= Roger Sargent (photographer) =

Roger Sargent (born 1970 in London) is a British photographer known for his work with bands and musicians.

Sargent graduated with a documentary photography degree at Newport College.

Sargent has worked as a music photographer for NME, Melody Maker, ID Magazine, Rolling Stone, MOJO and The Guardian and was awarded the outstanding contribution to music photography at the 2007 Record of the Day Awards for Music Journalism and PR. In 2012 he received the Outstanding Contribution to Music Photography Award at the NME awards.

He has photographed many bands and musicians, in both live and photoshoot settings, with photographs being used for press, promotional purposes and album covers, including The Libertines, The Charlatans, Blur, Richard Ashcroft, Suede, Paul Weller, Radiohead, Bloc Party, Cat Power, AC/DC, Liam Gallagher, Kasabian, Trampolene, Reverend & the Makers, Ash, Sleeper, Bob Mould, Fatboy Slim, Linkin Park.

Roger Sargent has had major photography exhibitions in London, including Oasis "Beentheredonethat" in 2002, "Future Legends" and "The Libertines - Boys in the Band" in 2013.

Sargent has filmed and directed many music videos, for bands including The Libertines, Suede, Trampolene, Baxter Dury,Slaves, Sleaford Mods.

In 2012, Sargent's full-length documentary "The Libertines - There Are No Innocent Bystanders" was released.

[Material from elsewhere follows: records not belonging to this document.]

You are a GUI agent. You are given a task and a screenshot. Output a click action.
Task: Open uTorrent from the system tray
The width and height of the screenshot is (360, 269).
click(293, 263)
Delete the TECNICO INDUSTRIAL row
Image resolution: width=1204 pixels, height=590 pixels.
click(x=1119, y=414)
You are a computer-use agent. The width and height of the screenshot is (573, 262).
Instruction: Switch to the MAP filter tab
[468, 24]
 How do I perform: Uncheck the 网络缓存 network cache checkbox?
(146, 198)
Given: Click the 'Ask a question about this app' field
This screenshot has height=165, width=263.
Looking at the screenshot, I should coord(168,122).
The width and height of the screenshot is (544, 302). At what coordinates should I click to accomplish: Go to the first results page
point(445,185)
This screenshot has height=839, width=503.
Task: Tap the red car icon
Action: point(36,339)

This was followed in 2014 by a shorter "visual history" film of The Libertines, screened before their reunion Hyde Park show.

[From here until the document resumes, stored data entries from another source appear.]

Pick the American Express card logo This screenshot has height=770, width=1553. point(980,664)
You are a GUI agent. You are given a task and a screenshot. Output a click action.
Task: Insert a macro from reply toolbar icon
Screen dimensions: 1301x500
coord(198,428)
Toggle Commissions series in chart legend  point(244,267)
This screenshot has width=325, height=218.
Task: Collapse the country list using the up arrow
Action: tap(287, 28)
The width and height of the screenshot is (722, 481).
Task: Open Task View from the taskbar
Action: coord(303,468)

In 2016, "Night Thoughts", Sargent's film made to accompany Suede's album of the same name was released.

In 2019 Sargent's film "All At Sea", documenting the recording of the Peter Doherty and the Puta Madres self-titled album was released as a DVD to accompany the cd version of the album, and subsequently added to Doherty's Youtube channel.

Sargent's photographs feature in the 2006 biography The Libertines - Bound Together which he co-produced with writer and music journalist Anthony Thornton.

In 2020, Sargent was featured on a Sky Arts documentary "Icon: Music Through the Lens".

A virtual exhibition of Sargent's archive of Libertines photographs launched on 17 July 2021 at Snap Galleries.